Task brief:
Beginning at the line that holds "Open the Subcontractors section", restate each line exactly through the final line of the records. Include both of those lines.

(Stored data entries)

------------------------

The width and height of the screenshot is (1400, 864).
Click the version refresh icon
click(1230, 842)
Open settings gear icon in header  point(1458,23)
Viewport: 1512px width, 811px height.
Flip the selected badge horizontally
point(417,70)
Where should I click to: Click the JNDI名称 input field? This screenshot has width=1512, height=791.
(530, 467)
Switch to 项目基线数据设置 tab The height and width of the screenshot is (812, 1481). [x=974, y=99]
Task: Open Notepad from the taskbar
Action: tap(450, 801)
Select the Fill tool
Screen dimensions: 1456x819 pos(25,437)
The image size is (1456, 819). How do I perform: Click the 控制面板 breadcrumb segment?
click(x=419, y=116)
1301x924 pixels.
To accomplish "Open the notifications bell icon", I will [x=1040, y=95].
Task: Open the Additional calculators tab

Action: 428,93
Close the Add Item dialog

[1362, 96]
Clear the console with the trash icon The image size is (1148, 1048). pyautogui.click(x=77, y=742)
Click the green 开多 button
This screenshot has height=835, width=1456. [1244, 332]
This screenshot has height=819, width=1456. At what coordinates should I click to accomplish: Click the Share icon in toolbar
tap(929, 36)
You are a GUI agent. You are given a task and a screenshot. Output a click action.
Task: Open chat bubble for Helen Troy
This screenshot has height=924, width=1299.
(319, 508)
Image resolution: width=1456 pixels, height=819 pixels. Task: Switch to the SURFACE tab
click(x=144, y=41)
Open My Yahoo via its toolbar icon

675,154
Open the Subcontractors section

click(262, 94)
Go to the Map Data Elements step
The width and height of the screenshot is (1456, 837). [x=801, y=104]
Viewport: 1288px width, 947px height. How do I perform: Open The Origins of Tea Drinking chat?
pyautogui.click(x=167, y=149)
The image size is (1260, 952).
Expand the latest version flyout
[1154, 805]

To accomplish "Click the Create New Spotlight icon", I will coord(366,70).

------------------------

Solved problem:
Open the Subcontractors section

click(262, 94)
Go to the Map Data Elements step
The width and height of the screenshot is (1456, 837). [x=801, y=104]
Viewport: 1288px width, 947px height. How do I perform: Open The Origins of Tea Drinking chat?
pyautogui.click(x=167, y=149)
The image size is (1260, 952).
Expand the latest version flyout
[1154, 805]

To accomplish "Click the Create New Spotlight icon", I will coord(366,70).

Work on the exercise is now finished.